#### [TASK OBJECTIVE]
One range is to be output from the listing below, exactly as written: the line with "Switch to the Content" to the line with "Image resolution: width=1044", both kept.

#### [RECORDS]
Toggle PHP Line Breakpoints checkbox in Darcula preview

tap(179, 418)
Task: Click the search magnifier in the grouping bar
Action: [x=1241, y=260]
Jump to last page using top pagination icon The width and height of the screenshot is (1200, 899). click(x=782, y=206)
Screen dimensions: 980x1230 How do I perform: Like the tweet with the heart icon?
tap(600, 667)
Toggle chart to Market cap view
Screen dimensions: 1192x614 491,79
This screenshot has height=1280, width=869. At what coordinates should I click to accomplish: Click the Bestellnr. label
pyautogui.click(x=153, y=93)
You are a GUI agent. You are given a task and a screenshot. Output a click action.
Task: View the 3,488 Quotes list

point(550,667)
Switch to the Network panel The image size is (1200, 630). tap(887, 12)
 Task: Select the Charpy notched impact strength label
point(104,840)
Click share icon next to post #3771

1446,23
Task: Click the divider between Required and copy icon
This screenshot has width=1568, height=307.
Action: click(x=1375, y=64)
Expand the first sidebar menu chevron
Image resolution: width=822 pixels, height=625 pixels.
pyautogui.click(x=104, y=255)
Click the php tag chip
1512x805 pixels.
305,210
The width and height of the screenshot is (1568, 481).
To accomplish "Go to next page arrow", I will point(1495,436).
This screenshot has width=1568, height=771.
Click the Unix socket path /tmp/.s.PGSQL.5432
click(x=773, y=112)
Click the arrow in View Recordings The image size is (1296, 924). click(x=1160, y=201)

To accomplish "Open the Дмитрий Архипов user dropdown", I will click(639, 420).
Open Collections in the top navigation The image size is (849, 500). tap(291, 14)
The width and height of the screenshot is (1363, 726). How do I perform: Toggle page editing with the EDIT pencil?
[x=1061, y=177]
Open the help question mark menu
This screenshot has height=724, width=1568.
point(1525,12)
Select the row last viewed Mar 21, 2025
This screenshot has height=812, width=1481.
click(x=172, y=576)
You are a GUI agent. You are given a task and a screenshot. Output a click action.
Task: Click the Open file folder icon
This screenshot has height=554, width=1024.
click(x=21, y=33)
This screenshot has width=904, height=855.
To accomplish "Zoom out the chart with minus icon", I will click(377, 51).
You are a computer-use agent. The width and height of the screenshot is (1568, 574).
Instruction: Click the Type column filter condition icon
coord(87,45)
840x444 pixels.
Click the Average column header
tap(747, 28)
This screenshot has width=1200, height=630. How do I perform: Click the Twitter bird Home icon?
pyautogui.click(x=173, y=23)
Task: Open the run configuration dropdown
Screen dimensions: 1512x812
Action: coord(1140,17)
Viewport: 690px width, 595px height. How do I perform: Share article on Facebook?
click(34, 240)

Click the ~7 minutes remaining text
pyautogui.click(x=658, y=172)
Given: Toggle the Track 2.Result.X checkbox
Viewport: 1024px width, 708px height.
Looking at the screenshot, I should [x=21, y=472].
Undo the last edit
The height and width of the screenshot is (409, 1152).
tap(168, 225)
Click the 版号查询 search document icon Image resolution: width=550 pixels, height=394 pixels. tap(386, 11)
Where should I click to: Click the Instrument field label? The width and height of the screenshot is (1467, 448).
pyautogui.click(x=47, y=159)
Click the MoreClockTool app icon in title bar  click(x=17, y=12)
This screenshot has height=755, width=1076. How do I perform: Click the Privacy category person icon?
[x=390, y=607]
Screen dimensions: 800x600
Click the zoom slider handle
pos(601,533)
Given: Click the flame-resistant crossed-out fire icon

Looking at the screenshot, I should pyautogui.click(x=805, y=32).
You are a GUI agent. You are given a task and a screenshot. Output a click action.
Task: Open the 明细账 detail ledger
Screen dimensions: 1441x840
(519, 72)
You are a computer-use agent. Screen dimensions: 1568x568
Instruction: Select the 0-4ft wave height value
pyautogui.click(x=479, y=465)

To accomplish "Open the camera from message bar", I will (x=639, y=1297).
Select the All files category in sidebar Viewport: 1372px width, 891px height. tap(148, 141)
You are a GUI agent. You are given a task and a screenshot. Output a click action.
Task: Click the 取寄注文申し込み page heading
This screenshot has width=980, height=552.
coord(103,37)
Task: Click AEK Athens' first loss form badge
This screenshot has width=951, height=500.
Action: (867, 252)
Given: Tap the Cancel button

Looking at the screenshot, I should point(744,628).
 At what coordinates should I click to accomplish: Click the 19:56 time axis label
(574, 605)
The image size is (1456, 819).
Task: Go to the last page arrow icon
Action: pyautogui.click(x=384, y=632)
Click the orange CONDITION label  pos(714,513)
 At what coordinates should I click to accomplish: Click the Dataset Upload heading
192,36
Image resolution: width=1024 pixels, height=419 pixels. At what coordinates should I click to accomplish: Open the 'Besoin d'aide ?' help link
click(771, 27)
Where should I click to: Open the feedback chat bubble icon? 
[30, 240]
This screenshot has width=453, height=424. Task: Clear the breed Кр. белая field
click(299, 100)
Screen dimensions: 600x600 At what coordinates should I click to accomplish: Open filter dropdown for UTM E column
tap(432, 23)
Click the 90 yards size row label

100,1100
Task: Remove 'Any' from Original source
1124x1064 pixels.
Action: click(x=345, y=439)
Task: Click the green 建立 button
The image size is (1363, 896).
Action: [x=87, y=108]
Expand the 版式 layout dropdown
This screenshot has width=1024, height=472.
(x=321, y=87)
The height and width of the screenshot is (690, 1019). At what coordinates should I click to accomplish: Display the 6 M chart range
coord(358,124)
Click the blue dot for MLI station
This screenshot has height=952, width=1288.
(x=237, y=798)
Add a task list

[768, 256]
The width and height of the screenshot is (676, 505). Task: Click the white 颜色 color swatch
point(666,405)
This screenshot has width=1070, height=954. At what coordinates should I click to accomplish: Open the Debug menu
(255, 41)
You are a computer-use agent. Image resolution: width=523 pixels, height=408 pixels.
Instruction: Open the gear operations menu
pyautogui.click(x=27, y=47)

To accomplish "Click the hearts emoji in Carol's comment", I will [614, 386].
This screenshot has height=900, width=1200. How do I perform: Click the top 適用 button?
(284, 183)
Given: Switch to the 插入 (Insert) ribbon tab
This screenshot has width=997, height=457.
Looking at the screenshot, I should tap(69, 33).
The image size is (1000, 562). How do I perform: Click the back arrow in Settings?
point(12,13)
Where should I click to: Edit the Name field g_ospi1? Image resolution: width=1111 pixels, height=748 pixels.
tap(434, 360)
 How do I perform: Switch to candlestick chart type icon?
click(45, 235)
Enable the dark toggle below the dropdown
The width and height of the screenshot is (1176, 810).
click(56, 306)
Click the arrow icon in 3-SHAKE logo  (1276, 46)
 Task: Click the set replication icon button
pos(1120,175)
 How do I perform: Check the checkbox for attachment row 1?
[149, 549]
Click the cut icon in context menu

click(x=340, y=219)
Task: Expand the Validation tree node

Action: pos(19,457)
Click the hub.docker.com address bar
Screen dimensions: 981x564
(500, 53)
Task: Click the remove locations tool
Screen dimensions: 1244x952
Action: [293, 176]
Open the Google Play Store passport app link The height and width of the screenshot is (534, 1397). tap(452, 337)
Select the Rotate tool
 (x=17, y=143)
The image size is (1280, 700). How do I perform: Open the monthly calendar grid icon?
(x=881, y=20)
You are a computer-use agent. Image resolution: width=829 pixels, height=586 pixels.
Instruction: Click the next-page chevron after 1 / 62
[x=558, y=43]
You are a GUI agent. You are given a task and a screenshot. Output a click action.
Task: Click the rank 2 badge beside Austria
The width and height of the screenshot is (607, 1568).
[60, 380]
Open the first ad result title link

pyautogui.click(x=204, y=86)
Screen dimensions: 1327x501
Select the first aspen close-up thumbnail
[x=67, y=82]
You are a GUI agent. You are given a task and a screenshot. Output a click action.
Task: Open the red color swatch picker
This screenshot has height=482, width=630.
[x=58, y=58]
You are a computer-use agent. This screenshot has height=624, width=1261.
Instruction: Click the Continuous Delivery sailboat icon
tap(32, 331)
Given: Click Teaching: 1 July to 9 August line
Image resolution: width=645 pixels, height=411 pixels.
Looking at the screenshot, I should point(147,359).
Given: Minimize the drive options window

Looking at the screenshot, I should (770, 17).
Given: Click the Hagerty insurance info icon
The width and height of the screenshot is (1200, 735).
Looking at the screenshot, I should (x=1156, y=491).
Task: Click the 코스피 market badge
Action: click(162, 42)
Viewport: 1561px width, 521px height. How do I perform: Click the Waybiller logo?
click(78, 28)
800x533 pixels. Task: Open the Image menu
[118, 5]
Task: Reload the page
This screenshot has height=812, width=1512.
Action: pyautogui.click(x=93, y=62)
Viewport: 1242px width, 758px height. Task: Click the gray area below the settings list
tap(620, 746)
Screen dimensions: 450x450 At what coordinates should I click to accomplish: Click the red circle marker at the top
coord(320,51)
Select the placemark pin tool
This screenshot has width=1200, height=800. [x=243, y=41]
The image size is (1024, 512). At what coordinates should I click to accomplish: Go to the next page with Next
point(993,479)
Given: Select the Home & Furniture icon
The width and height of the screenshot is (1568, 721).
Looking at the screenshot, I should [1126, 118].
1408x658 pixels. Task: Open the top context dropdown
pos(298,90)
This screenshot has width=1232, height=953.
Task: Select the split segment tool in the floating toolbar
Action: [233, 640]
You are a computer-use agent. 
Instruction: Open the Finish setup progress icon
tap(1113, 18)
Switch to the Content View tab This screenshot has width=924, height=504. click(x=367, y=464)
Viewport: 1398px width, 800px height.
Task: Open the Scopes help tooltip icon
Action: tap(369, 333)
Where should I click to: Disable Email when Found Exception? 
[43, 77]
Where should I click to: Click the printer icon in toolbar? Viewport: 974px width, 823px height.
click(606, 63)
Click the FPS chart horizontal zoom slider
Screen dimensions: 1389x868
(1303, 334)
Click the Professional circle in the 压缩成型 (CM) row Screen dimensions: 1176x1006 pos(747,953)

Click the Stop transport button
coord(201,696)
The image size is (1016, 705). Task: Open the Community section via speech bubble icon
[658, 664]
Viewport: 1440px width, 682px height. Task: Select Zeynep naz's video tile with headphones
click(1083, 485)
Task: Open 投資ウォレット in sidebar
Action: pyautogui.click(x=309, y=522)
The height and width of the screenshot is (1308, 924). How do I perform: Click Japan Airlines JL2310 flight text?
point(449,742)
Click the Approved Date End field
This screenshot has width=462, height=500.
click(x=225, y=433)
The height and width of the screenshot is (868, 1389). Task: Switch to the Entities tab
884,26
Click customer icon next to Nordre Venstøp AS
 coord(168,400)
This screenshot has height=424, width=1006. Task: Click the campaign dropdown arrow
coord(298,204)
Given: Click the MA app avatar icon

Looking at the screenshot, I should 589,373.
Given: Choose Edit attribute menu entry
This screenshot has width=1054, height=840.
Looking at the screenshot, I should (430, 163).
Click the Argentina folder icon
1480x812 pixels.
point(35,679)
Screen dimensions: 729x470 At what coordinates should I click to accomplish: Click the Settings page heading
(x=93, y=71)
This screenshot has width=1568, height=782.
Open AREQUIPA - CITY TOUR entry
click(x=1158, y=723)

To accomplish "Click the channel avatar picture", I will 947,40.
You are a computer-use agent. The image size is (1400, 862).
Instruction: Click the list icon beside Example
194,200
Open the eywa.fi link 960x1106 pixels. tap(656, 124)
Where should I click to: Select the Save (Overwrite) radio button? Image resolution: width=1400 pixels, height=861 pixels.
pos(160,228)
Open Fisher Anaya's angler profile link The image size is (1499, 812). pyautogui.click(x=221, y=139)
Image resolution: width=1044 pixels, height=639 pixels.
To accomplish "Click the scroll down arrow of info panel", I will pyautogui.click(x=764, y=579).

#### [OUTPUT FOR THIS EXERCISE]
Switch to the Content View tab This screenshot has width=924, height=504. click(x=367, y=464)
Viewport: 1398px width, 800px height.
Task: Open the Scopes help tooltip icon
Action: tap(369, 333)
Where should I click to: Disable Email when Found Exception? 
[43, 77]
Where should I click to: Click the printer icon in toolbar? Viewport: 974px width, 823px height.
click(606, 63)
Click the FPS chart horizontal zoom slider
Screen dimensions: 1389x868
(1303, 334)
Click the Professional circle in the 压缩成型 (CM) row Screen dimensions: 1176x1006 pos(747,953)

Click the Stop transport button
coord(201,696)
The image size is (1016, 705). Task: Open the Community section via speech bubble icon
[658, 664]
Viewport: 1440px width, 682px height. Task: Select Zeynep naz's video tile with headphones
click(1083, 485)
Task: Open 投資ウォレット in sidebar
Action: pyautogui.click(x=309, y=522)
The height and width of the screenshot is (1308, 924). How do I perform: Click Japan Airlines JL2310 flight text?
point(449,742)
Click the Approved Date End field
This screenshot has width=462, height=500.
click(x=225, y=433)
The height and width of the screenshot is (868, 1389). Task: Switch to the Entities tab
884,26
Click customer icon next to Nordre Venstøp AS
 coord(168,400)
This screenshot has height=424, width=1006. Task: Click the campaign dropdown arrow
coord(298,204)
Given: Click the MA app avatar icon

Looking at the screenshot, I should 589,373.
Given: Choose Edit attribute menu entry
This screenshot has width=1054, height=840.
Looking at the screenshot, I should (430, 163).
Click the Argentina folder icon
1480x812 pixels.
point(35,679)
Screen dimensions: 729x470 At what coordinates should I click to accomplish: Click the Settings page heading
(x=93, y=71)
This screenshot has width=1568, height=782.
Open AREQUIPA - CITY TOUR entry
click(x=1158, y=723)

To accomplish "Click the channel avatar picture", I will 947,40.
You are a computer-use agent. The image size is (1400, 862).
Instruction: Click the list icon beside Example
194,200
Open the eywa.fi link 960x1106 pixels. tap(656, 124)
Where should I click to: Select the Save (Overwrite) radio button? Image resolution: width=1400 pixels, height=861 pixels.
pos(160,228)
Open Fisher Anaya's angler profile link The image size is (1499, 812). pyautogui.click(x=221, y=139)
Image resolution: width=1044 pixels, height=639 pixels.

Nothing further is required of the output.